**BRIEF:**
Recast all of the records below as a Markdown table with two columns, Row and Line. Put a running row number in Row and one line in Line, and skip blank lines.

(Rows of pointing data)
::::::

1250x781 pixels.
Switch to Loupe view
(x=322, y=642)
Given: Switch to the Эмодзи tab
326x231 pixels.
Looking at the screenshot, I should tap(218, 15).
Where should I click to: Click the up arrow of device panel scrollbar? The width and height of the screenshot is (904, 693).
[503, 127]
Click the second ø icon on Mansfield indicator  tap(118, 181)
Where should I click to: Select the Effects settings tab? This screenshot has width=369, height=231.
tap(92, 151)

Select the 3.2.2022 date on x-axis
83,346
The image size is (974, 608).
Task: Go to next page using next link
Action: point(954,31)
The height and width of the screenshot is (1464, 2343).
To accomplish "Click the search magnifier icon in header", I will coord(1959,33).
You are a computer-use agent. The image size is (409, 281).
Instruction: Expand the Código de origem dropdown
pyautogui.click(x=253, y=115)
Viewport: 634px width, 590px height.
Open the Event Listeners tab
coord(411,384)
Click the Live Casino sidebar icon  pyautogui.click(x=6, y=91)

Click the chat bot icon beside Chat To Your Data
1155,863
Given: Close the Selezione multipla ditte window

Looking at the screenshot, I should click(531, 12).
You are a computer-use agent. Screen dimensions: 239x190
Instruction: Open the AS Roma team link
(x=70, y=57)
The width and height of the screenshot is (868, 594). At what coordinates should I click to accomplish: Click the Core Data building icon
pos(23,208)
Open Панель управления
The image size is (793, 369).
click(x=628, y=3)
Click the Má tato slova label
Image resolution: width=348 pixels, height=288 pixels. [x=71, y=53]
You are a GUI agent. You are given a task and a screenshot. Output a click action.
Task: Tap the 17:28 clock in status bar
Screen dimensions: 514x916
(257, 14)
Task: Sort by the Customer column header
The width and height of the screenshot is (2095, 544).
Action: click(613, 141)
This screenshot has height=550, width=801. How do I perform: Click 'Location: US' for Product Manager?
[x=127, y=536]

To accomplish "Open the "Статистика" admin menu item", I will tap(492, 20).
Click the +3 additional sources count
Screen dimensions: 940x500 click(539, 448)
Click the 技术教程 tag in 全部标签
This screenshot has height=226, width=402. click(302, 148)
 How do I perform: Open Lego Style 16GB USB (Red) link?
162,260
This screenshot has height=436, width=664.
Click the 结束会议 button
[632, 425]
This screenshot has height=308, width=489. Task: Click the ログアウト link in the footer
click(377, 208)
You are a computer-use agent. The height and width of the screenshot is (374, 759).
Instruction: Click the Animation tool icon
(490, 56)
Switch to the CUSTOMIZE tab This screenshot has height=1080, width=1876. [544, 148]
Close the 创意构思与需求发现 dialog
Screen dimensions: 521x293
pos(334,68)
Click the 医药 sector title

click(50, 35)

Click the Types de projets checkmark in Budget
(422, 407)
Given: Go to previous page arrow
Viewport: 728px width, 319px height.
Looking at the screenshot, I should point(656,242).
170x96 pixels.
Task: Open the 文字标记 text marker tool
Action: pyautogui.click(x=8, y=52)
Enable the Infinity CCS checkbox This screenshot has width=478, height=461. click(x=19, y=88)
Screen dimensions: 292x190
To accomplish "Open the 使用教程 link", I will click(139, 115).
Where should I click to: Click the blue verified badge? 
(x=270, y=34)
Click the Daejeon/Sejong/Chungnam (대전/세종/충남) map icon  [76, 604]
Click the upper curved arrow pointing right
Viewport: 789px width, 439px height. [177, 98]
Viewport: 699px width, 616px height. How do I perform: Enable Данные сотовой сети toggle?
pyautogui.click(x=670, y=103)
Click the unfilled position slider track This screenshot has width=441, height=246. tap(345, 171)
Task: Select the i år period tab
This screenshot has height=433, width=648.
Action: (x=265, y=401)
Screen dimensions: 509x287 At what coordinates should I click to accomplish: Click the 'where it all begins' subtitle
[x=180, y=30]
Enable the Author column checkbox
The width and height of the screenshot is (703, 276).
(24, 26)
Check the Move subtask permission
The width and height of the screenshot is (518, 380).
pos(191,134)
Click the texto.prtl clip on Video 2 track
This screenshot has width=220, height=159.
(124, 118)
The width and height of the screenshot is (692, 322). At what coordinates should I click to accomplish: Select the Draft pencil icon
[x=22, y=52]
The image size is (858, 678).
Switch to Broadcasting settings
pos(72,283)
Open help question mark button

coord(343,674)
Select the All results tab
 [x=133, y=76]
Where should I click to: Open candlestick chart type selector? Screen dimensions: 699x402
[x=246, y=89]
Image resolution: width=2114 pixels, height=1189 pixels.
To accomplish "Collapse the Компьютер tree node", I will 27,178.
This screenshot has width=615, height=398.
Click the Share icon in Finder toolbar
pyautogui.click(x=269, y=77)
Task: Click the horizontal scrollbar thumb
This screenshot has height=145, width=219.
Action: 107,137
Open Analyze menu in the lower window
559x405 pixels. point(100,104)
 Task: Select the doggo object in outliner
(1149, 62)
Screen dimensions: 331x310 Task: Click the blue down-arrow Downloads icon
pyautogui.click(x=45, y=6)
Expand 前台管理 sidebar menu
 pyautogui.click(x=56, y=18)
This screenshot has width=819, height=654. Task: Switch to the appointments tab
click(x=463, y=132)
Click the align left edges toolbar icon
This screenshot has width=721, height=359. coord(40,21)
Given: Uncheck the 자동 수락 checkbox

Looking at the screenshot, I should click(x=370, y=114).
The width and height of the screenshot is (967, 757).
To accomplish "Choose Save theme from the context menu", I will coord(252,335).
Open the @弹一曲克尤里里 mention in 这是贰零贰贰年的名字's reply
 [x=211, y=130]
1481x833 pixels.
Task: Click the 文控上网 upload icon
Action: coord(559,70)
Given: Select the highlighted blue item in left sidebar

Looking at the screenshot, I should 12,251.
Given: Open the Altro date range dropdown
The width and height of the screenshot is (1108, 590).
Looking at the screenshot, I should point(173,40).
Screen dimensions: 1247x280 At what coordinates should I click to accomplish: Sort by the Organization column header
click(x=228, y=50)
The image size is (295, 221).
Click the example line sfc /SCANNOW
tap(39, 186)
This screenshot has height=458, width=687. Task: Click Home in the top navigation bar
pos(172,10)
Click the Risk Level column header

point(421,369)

::::::

**COMPLETED TASK:**
| Row | Line |
|---|---|
| 1 | 1250x781 pixels. |
| 2 | Switch to Loupe view |
| 3 | (x=322, y=642) |
| 4 | Given: Switch to the Эмодзи tab |
| 5 | 326x231 pixels. |
| 6 | Looking at the screenshot, I should tap(218, 15). |
| 7 | Where should I click to: Click the up arrow of device panel scrollbar? The width and height of the screenshot is (904, 693). |
| 8 | [503, 127] |
| 9 | Click the second ø icon on Mansfield indicator  tap(118, 181) |
| 10 | Where should I click to: Select the Effects settings tab? This screenshot has width=369, height=231. |
| 11 | tap(92, 151) |
| 12 | Select the 3.2.2022 date on x-axis |
| 13 | 83,346 |
| 14 | The image size is (974, 608). |
| 15 | Task: Go to next page using next link |
| 16 | Action: point(954,31) |
| 17 | The height and width of the screenshot is (1464, 2343). |
| 18 | To accomplish "Click the search magnifier icon in header", I will coord(1959,33). |
| 19 | You are a computer-use agent. The image size is (409, 281). |
| 20 | Instruction: Expand the Código de origem dropdown |
| 21 | pyautogui.click(x=253, y=115) |
| 22 | Viewport: 634px width, 590px height. |
| 23 | Open the Event Listeners tab |
| 24 | coord(411,384) |
| 25 | Click the Live Casino sidebar icon  pyautogui.click(x=6, y=91) |
| 26 | Click the chat bot icon beside Chat To Your Data |
| 27 | 1155,863 |
| 28 | Given: Close the Selezione multipla ditte window |
| 29 | Looking at the screenshot, I should click(531, 12). |
| 30 | You are a computer-use agent. Screen dimensions: 239x190 |
| 31 | Instruction: Open the AS Roma team link |
| 32 | (x=70, y=57) |
| 33 | The width and height of the screenshot is (868, 594). At what coordinates should I click to accomplish: Click the Core Data building icon |
| 34 | pos(23,208) |
| 35 | Open Панель управления |
| 36 | The image size is (793, 369). |
| 37 | click(x=628, y=3) |
| 38 | Click the Má tato slova label |
| 39 | Image resolution: width=348 pixels, height=288 pixels. [x=71, y=53] |
| 40 | You are a GUI agent. You are given a task and a screenshot. Output a click action. |
| 41 | Task: Tap the 17:28 clock in status bar |
| 42 | Screen dimensions: 514x916 |
| 43 | (257, 14) |
| 44 | Task: Sort by the Customer column header |
| 45 | The width and height of the screenshot is (2095, 544). |
| 46 | Action: click(613, 141) |
| 47 | This screenshot has height=550, width=801. How do I perform: Click 'Location: US' for Product Manager? |
| 48 | [x=127, y=536] |
| 49 | To accomplish "Open the "Статистика" admin menu item", I will tap(492, 20). |
| 50 | Click the +3 additional sources count |
| 51 | Screen dimensions: 940x500 click(539, 448) |
| 52 | Click the 技术教程 tag in 全部标签 |
| 53 | This screenshot has height=226, width=402. click(302, 148) |
| 54 |  How do I perform: Open Lego Style 16GB USB (Red) link? |
| 55 | 162,260 |
| 56 | This screenshot has height=436, width=664. |
| 57 | Click the 结束会议 button |
| 58 | [632, 425] |
| 59 | This screenshot has height=308, width=489. Task: Click the ログアウト link in the footer |
| 60 | click(377, 208) |
| 61 | You are a computer-use agent. The height and width of the screenshot is (374, 759). |
| 62 | Instruction: Click the Animation tool icon |
| 63 | (490, 56) |
| 64 | Switch to the CUSTOMIZE tab This screenshot has height=1080, width=1876. [544, 148] |
| 65 | Close the 创意构思与需求发现 dialog |
| 66 | Screen dimensions: 521x293 |
| 67 | pos(334,68) |
| 68 | Click the 医药 sector title |
| 69 | click(50, 35) |
| 70 | Click the Types de projets checkmark in Budget |
| 71 | (422, 407) |
| 72 | Given: Go to previous page arrow |
| 73 | Viewport: 728px width, 319px height. |
| 74 | Looking at the screenshot, I should point(656,242). |
| 75 | 170x96 pixels. |
| 76 | Task: Open the 文字标记 text marker tool |
| 77 | Action: pyautogui.click(x=8, y=52) |
| 78 | Enable the Infinity CCS checkbox This screenshot has width=478, height=461. click(x=19, y=88) |
| 79 | Screen dimensions: 292x190 |
| 80 | To accomplish "Open the 使用教程 link", I will click(139, 115). |
| 81 | Where should I click to: Click the blue verified badge?  |
| 82 | (x=270, y=34) |
| 83 | Click the Daejeon/Sejong/Chungnam (대전/세종/충남) map icon  [76, 604] |
| 84 | Click the upper curved arrow pointing right |
| 85 | Viewport: 789px width, 439px height. [177, 98] |
| 86 | Viewport: 699px width, 616px height. How do I perform: Enable Данные сотовой сети toggle? |
| 87 | pyautogui.click(x=670, y=103) |
| 88 | Click the unfilled position slider track This screenshot has width=441, height=246. tap(345, 171) |
| 89 | Task: Select the i år period tab |
| 90 | This screenshot has height=433, width=648. |
| 91 | Action: (x=265, y=401) |
| 92 | Screen dimensions: 509x287 At what coordinates should I click to accomplish: Click the 'where it all begins' subtitle |
| 93 | [x=180, y=30] |
| 94 | Enable the Author column checkbox |
| 95 | The width and height of the screenshot is (703, 276). |
| 96 | (24, 26) |
| 97 | Check the Move subtask permission |
| 98 | The width and height of the screenshot is (518, 380). |
| 99 | pos(191,134) |
| 100 | Click the texto.prtl clip on Video 2 track |
| 101 | This screenshot has width=220, height=159. |
| 102 | (124, 118) |
| 103 | The width and height of the screenshot is (692, 322). At what coordinates should I click to accomplish: Select the Draft pencil icon |
| 104 | [x=22, y=52] |
| 105 | The image size is (858, 678). |
| 106 | Switch to Broadcasting settings |
| 107 | pos(72,283) |
| 108 | Open help question mark button |
| 109 | coord(343,674) |
| 110 | Select the All results tab |
| 111 |  [x=133, y=76] |
| 112 | Where should I click to: Open candlestick chart type selector? Screen dimensions: 699x402 |
| 113 | [x=246, y=89] |
| 114 | Image resolution: width=2114 pixels, height=1189 pixels. |
| 115 | To accomplish "Collapse the Компьютер tree node", I will 27,178. |
| 116 | This screenshot has width=615, height=398. |
| 117 | Click the Share icon in Finder toolbar |
| 118 | pyautogui.click(x=269, y=77) |
| 119 | Task: Click the horizontal scrollbar thumb |
| 120 | This screenshot has height=145, width=219. |
| 121 | Action: 107,137 |
| 122 | Open Analyze menu in the lower window |
| 123 | 559x405 pixels. point(100,104) |
| 124 |  Task: Select the doggo object in outliner |
| 125 | (1149, 62) |
| 126 | Screen dimensions: 331x310 Task: Click the blue down-arrow Downloads icon |
| 127 | pyautogui.click(x=45, y=6) |
| 128 | Expand 前台管理 sidebar menu |
| 129 |  pyautogui.click(x=56, y=18) |
| 130 | This screenshot has width=819, height=654. Task: Switch to the appointments tab |
| 131 | click(x=463, y=132) |
| 132 | Click the align left edges toolbar icon |
| 133 | This screenshot has width=721, height=359. coord(40,21) |
| 134 | Given: Uncheck the 자동 수락 checkbox |
| 135 | Looking at the screenshot, I should click(x=370, y=114). |
| 136 | The width and height of the screenshot is (967, 757). |
| 137 | To accomplish "Choose Save theme from the context menu", I will coord(252,335). |
| 138 | Open the @弹一曲克尤里里 mention in 这是贰零贰贰年的名字's reply |
| 139 |  [x=211, y=130] |
| 140 | 1481x833 pixels. |
| 141 | Task: Click the 文控上网 upload icon |
| 142 | Action: coord(559,70) |
| 143 | Given: Select the highlighted blue item in left sidebar |
| 144 | Looking at the screenshot, I should 12,251. |
| 145 | Given: Open the Altro date range dropdown |
| 146 | The width and height of the screenshot is (1108, 590). |
| 147 | Looking at the screenshot, I should point(173,40). |
| 148 | Screen dimensions: 1247x280 At what coordinates should I click to accomplish: Sort by the Organization column header |
| 149 | click(x=228, y=50) |
| 150 | The image size is (295, 221). |
| 151 | Click the example line sfc /SCANNOW |
| 152 | tap(39, 186) |
| 153 | This screenshot has height=458, width=687. Task: Click Home in the top navigation bar |
| 154 | pos(172,10) |
| 155 | Click the Risk Level column header |
| 156 | point(421,369) |